There is a subset of Christians (and, arguably, an entire religion if you consider the Messianics to be this way) who completely mystify Judaism and celebrate its customs, appropriate its culture, and overall engage in sort of theme-park religious imagery that many Jews see as anti-semitic. Am I doing the same thing? I don’t know. I just wanted to know what it was like to go hungry as the poor do because, as much of a leftist as I am, I haven’t really truly known. I have privilege upon privilege upon privilege.

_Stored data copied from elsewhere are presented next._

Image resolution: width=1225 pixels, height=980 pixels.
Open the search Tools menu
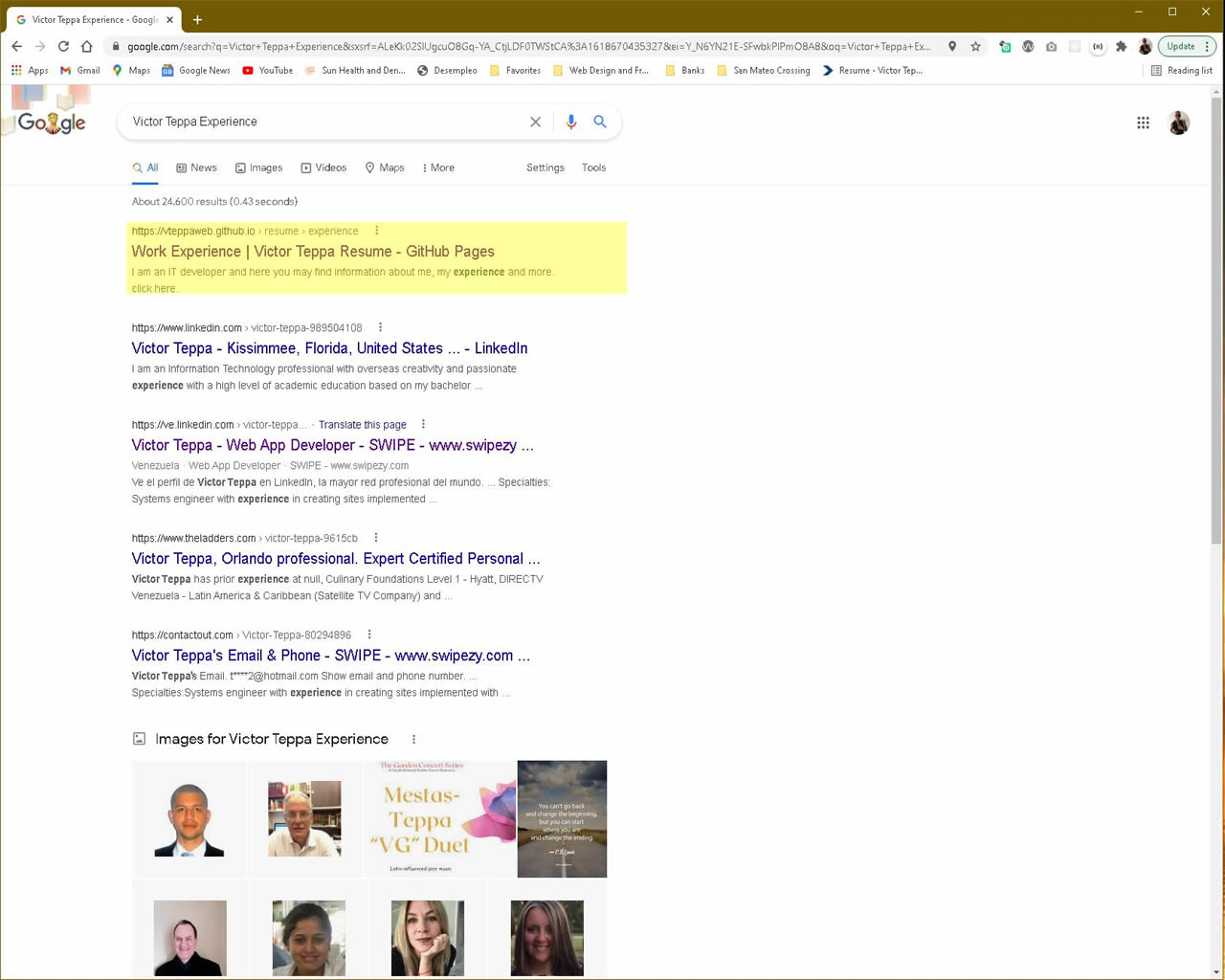coord(593,167)
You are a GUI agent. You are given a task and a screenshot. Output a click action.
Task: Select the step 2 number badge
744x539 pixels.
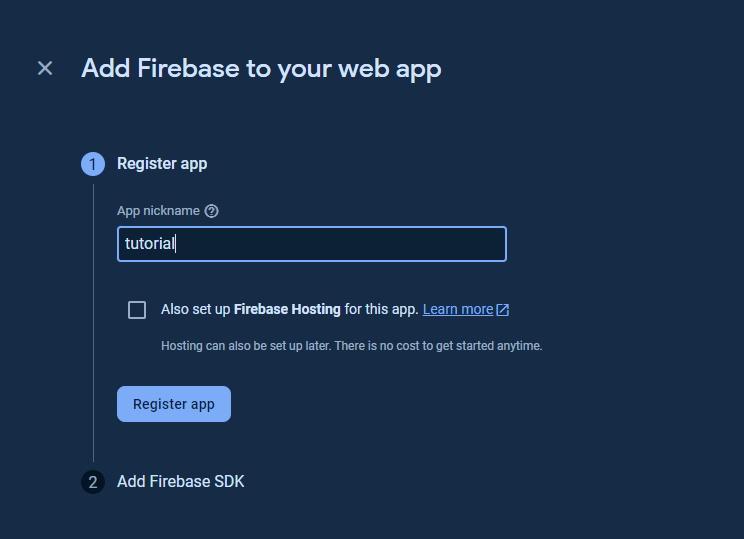[93, 482]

But it’s true that in other religious customs, especially those of us who supposedly worship the same interpretation of a monotheistic creator, I just see beauty and wonder. I feel the call of Allah: Allah being God, Christians being triggered by the word Allah, and “Allah, Allah, Allah” being my favorite song by mewithoutYou, a band where Aaron and Michael Weiss were raised in Sujism and let the Arabic and Christian imagery spill out of their songs. In everyone we meet. There’s a love that never changes, no matter what you’ve done.
I considered observing Ramadan again this year, but I found it too inconvenient. I’m in the midst of my move; I have several tasks and am overwhelmed in my life at the moment. I can barely keep track of anything, and to be frank, I am frightened of losing a potential book deal because I haven’t submitted anything in quite some time.
Wouldn’t that be ironic? To lose my greatest dream. To lose the closest thing I ever wanted in my life. But Christ says you must lose your life to gain it, so if that were the case — what would I have? Petty, petty, petty excuses, petty, petty, petty problems.
How weak was I that I felt I was unable to observe Ramadan due to inconvenience alone? I just opted out. I didn’t even do the full 40 days the first time, so it’s not at all similar, not really. Meanwhile, the Palestinians living through the worst terrors ever seen are STILL OBSERVING RAMADAN? That kind of faith can’t be replicated by people like me, living in privilege. People who give up after a mere inconvenience.
The little battles I face are, frankly, meaningless in the face of the suffering felt by Palestinians, by oppressed people all over the world. The horrors of which I fear we have become numb. Children dying of famine — of preventable famine — means nothing to the majority of American Christians, even on Easter Sunday. What can we say to ourselves? What are we supposed to do about this?
Think of the gluttony of American Easter compared to the piety of Palestinian Ramadan. Imagine them breaking the fast each sunrise and each sunset with what little they have, not knowing if the meal will be their last or if a bomb will be dropped on another hospital. I compare that with my own Easter, full of the most decadent dishes, surrounded by loved ones in a house I own, safety all but guaranteed.
Which do you think Jesus has more in common with?